Palm Sunday of the Passion of the Lord, April 5, is the day the Church remembers Christ’s entrance into Jerusalem. The commemoration with the blessing of the palms and procession, is a ritual action that marks our own entry into Holy Week.
During Holy Week is the annual Chrism Mass, 10:30 a.m., April 7, at Epiphany Cathedral. The Chrism Mass is the largest gathering of priests in the Diocese and a time when they join Bishop Dewane in a celebration of the unity of the priesthood and when the holy oils used in the Sacraments are blessed and consecrated.
For more information about Lent and related activities taking place in the Diocese, or at local Parishes, please visit www.dioceseofvenice.org.
REGULATIONS ON FASTING AND ABSTINENCE
Ash Wednesday, Feb. 26, 2020, and Good Friday, April 10, are days of fast and abstinence. All Fridays of Lent are also days of abstinence from meat.
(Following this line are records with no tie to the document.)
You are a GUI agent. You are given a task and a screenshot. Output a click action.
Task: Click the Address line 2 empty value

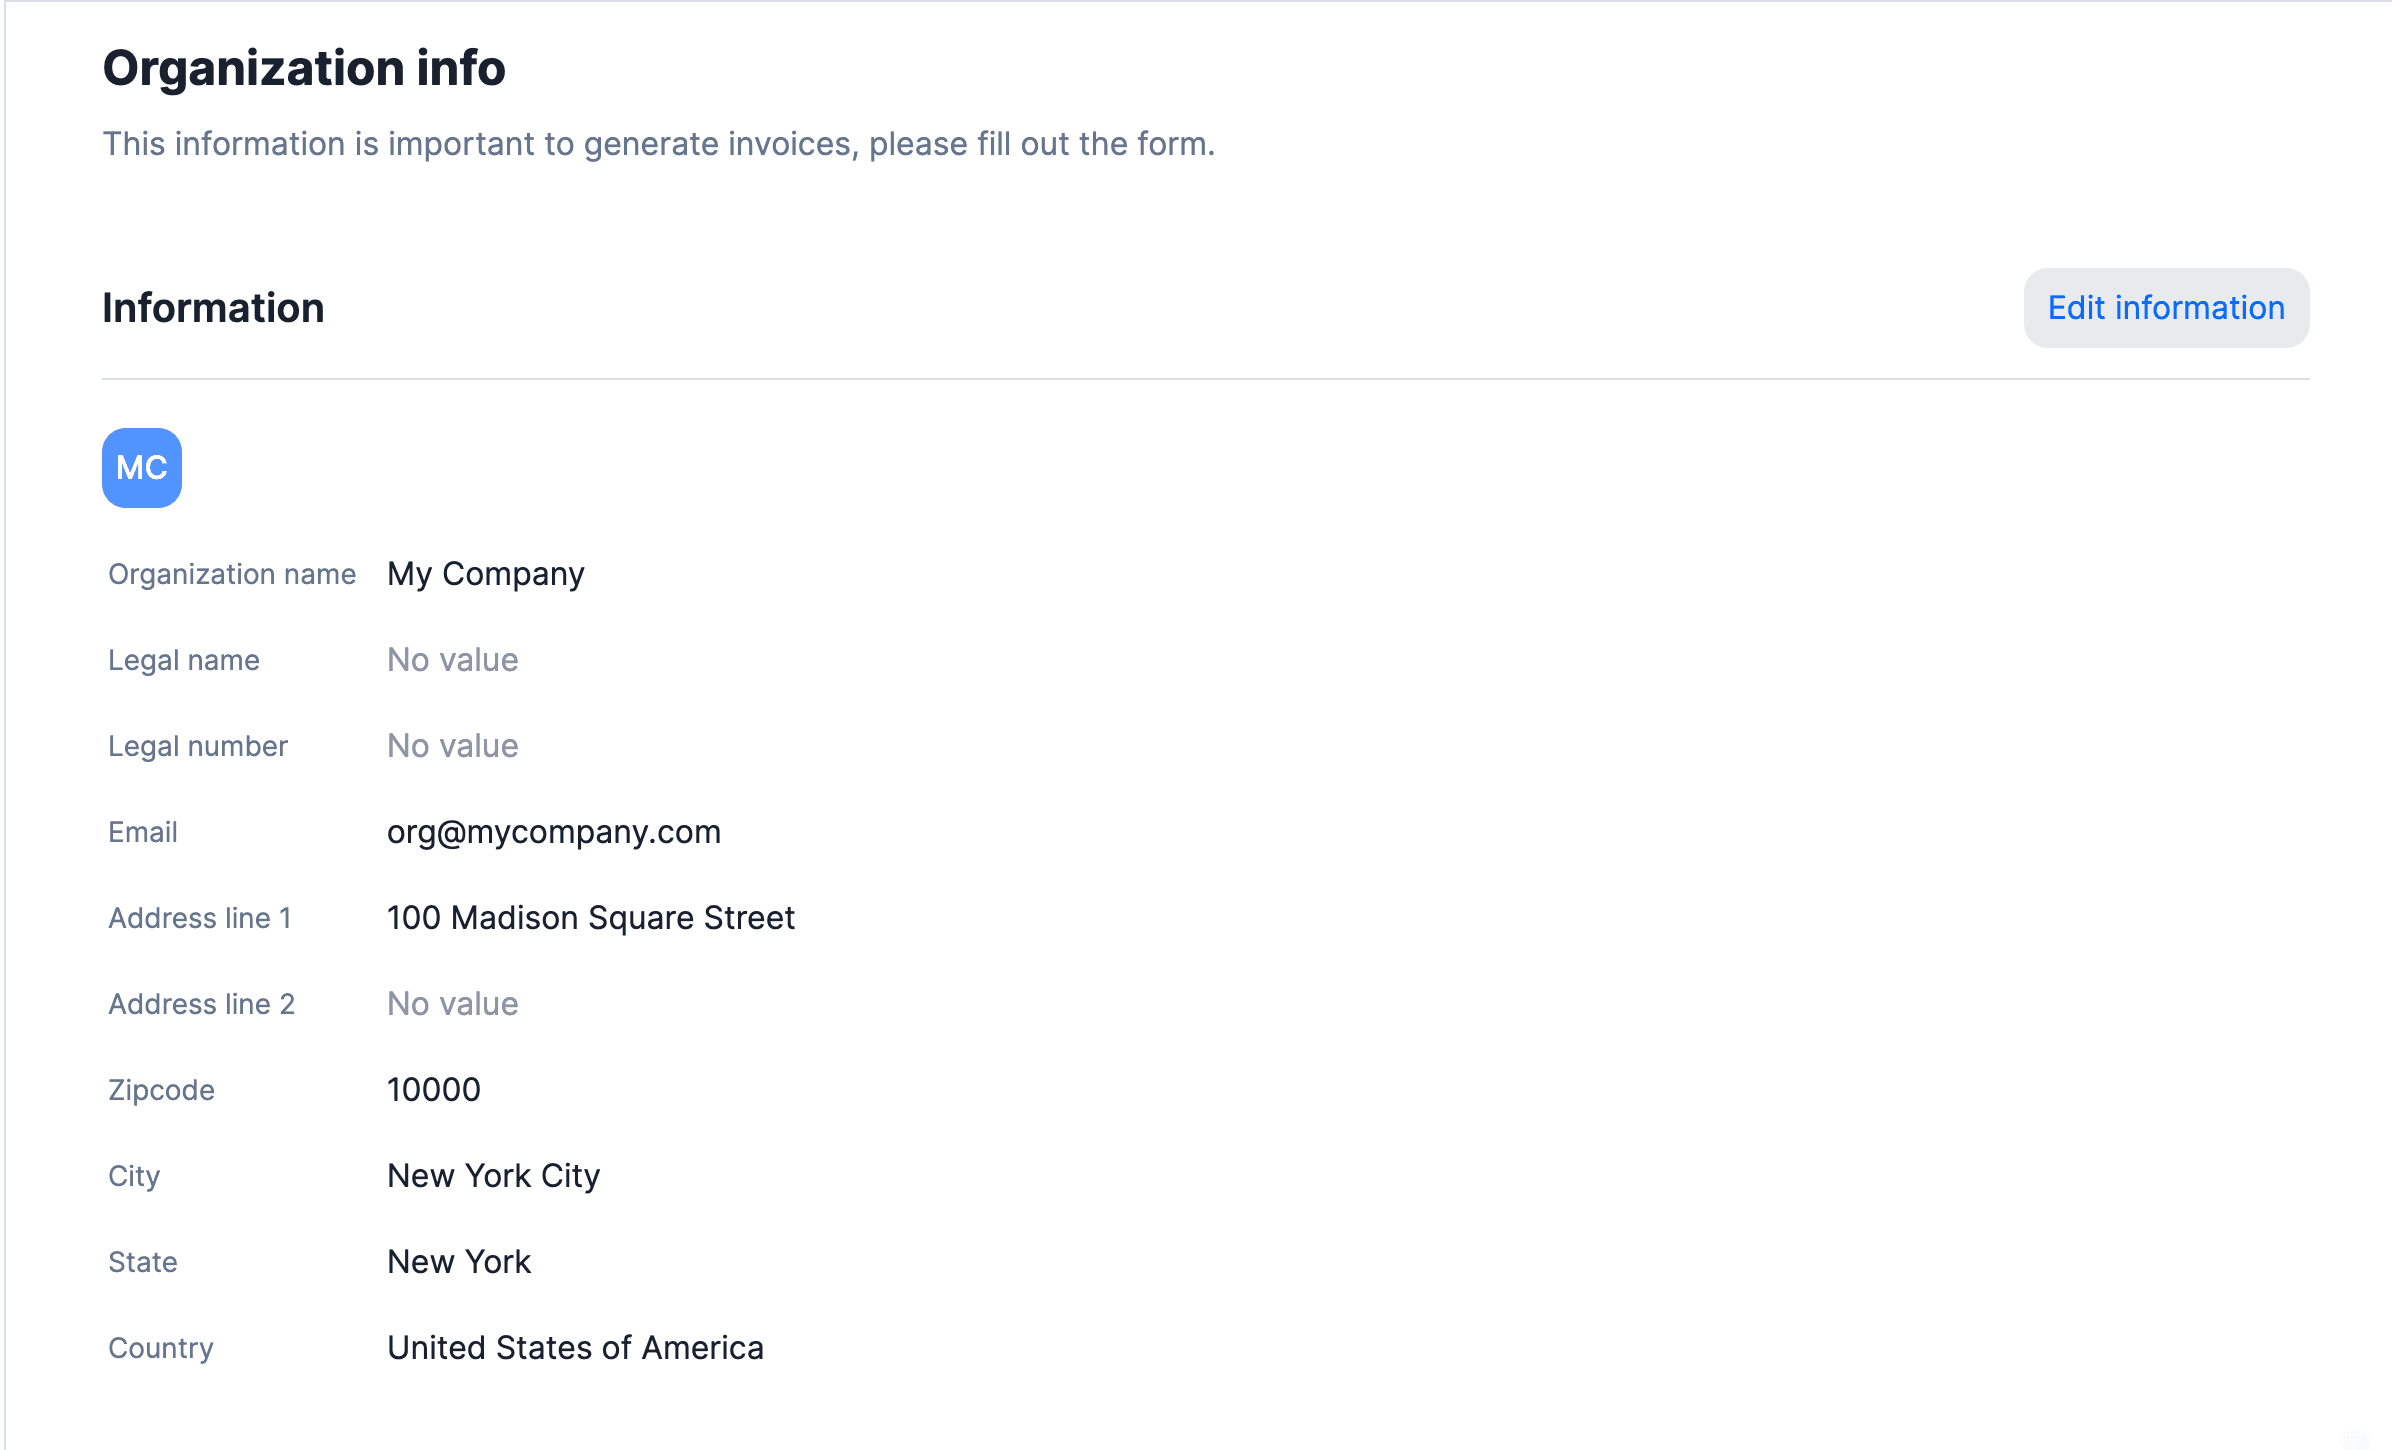click(453, 1004)
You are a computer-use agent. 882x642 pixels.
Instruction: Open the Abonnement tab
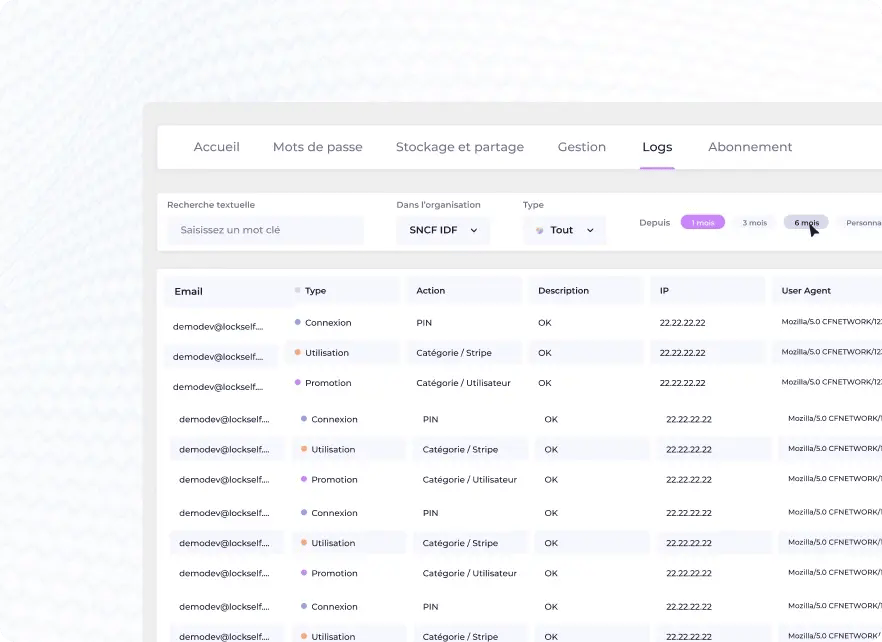point(749,147)
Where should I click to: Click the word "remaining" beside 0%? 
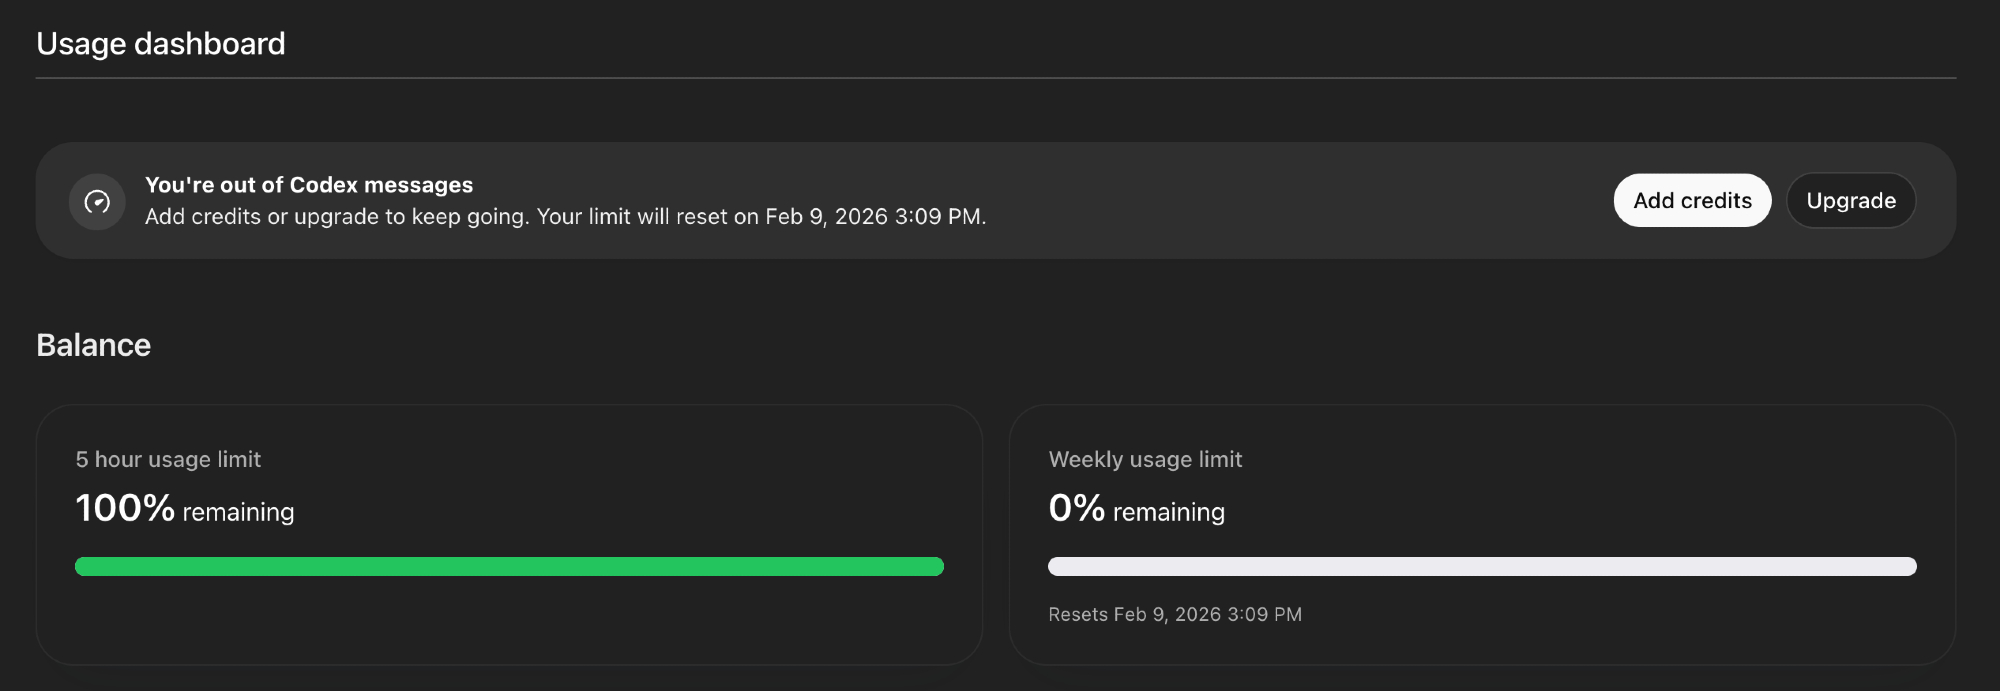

Fasting is to be observed on Ash Wednesday and Good Friday by all Catholics between the ages of 18 years and 59 years (inclusive). On a fast day one full meal is allowed. Two smaller meals, sufficient to maintain strength, may be taken according to each one’s needs, but together they should not equal another full meal. Eating between meals is not permitted, but liquids are allowed. If possible, the fast on Good Friday is to continue until the Easter Vigil (on Holy Saturday night) as the “paschal fast” is to honor the suffering and death of the Lord Jesus, and to prepare ourselves to share more fully and to celebrate more readily His Resurrection.
Abstinence from meat is to be observed by all Catholics who are 14 years of age and older on Ash Wednesday and all Fridays of Lent, including Good Friday.
Note: If a person is unable to observe the above regulations due to ill health or other serious reasons, they are urged to practice other forms of self-denial that are suitable to their condition.